Florida woman, Zenaida Gonzalez, has been charged with credit card theft and grand theft after allegedly stealing a cancer patient's credit card and racking up $850 worth of purchases in Kissimmee and Orlando, according to the New York Post.

"She [Gonzalez] told detectives that she was the same person involved in the Casey Anthony case," sheriff's spokeswoman Twis Lizasuain said, according to the Orlando Sentinel.

Gonzalez, 45, and Jonathan E. Acevedo, 26, were arrested on Wednesday for allegedly stealing the credit card of a 64-year-old man who was staying in Star Motel, where the suspects worked cleaning rooms. The victim had been staying at the motel in December 2015 in order to be close to a hospital where he was receiving cancer treatment, according to the Orlando Sentinel, and his credit card had gone missing while he was at the hospital getting his treatment.

The credit card had been used in Home Depot, 7-Eleven, Walmart, RaceTrac and Sports Authority stores, according to authorities. Both suspects are currently held in Orange County Jail.

_EXERCISE 1_:
List every store where, according to authorities in the credit card theft report, the stolen card had been used.
_EXERCISE 2_:
In the credit card theft report, what motel was the victim staying at?
_EXERCISE 3_:
Repeat word for word the passage of the credit card theft report starting with "Gonzalez, 45, and" and going on through "getting his treatment.".

Dataset entries
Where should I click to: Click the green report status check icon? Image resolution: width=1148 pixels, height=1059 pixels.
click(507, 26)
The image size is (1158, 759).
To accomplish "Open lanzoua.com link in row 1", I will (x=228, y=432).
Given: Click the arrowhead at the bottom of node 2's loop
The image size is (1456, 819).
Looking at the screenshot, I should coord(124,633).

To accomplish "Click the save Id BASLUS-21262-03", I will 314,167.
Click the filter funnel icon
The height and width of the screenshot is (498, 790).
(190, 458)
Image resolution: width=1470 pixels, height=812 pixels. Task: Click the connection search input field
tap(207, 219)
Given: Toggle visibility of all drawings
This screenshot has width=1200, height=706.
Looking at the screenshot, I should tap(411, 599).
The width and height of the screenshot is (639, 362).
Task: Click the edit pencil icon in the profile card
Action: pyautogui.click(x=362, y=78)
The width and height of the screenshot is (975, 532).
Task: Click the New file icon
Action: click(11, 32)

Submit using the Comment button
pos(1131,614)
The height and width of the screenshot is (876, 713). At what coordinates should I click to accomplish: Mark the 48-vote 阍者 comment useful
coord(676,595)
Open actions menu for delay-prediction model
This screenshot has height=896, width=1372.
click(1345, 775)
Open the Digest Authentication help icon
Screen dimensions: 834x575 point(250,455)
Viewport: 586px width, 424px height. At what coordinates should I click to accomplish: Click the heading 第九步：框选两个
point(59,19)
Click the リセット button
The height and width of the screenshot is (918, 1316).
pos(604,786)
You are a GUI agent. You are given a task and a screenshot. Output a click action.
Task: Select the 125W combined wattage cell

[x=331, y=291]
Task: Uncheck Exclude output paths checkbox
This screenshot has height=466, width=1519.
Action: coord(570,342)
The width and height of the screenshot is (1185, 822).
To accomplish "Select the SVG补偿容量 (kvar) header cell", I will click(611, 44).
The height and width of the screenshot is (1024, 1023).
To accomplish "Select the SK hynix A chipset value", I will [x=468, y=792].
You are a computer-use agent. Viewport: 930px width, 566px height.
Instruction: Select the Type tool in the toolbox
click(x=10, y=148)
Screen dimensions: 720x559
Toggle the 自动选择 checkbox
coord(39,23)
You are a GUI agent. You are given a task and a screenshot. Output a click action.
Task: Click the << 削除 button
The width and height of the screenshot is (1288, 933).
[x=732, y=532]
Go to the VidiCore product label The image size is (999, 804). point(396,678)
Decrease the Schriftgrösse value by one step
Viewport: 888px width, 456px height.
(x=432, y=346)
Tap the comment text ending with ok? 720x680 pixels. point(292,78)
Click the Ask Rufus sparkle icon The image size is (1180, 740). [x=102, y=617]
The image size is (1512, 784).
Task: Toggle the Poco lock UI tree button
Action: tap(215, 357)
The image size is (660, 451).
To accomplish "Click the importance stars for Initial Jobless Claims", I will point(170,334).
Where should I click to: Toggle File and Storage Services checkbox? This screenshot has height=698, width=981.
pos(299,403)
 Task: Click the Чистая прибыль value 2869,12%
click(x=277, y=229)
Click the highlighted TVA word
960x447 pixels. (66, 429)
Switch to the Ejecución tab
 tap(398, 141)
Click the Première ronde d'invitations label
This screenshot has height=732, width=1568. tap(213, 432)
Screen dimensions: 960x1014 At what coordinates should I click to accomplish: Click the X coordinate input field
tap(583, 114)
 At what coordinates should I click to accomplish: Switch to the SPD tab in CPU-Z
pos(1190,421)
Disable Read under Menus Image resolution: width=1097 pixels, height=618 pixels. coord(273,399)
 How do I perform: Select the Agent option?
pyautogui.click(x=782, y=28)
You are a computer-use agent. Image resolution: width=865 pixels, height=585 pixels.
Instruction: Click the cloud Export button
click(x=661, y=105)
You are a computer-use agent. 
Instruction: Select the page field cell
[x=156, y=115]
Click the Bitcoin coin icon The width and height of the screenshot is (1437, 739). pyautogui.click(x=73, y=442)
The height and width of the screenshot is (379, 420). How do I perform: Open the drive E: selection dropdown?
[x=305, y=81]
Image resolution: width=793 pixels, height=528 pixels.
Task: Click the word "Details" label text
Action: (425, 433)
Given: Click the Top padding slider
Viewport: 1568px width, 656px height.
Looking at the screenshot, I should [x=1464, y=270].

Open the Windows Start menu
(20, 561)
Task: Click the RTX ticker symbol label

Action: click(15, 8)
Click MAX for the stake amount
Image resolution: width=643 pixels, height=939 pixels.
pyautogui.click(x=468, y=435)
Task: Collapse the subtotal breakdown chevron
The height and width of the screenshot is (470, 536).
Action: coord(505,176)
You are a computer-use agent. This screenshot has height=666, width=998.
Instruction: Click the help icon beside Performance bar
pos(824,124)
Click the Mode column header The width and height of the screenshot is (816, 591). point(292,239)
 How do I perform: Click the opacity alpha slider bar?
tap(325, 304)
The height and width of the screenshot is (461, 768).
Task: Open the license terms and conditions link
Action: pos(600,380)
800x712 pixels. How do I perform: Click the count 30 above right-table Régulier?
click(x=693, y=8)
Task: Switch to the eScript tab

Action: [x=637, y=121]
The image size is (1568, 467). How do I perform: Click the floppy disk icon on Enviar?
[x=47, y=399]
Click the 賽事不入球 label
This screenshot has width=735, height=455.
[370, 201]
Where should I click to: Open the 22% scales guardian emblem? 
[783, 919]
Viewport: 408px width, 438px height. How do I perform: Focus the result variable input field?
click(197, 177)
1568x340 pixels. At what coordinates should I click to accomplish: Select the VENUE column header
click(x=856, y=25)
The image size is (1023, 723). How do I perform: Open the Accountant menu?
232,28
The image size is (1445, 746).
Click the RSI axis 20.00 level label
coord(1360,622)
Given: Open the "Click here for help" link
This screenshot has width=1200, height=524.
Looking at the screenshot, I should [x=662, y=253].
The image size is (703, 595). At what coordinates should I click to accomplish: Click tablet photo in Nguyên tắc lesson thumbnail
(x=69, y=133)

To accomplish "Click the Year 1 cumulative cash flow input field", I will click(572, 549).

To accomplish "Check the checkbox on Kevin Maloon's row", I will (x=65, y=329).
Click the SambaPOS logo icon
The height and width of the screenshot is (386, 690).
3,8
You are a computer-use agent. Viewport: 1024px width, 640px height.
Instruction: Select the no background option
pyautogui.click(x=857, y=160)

_TASK ANSWER 1_:
Home Depot, 7-Eleven, Walmart, RaceTrac, Sports Authority

_TASK ANSWER 2_:
Star Motel

_TASK ANSWER 3_:
Gonzalez, 45, and Jonathan E. Acevedo, 26, were arrested on Wednesday for allegedly stealing the credit card of a 64-year-old man who was staying in Star Motel, where the suspects worked cleaning rooms. The victim had been staying at the motel in December 2015 in order to be close to a hospital where he was receiving cancer treatment, according to the Orlando Sentinel, and his credit card had gone missing while he was at the hospital getting his treatment.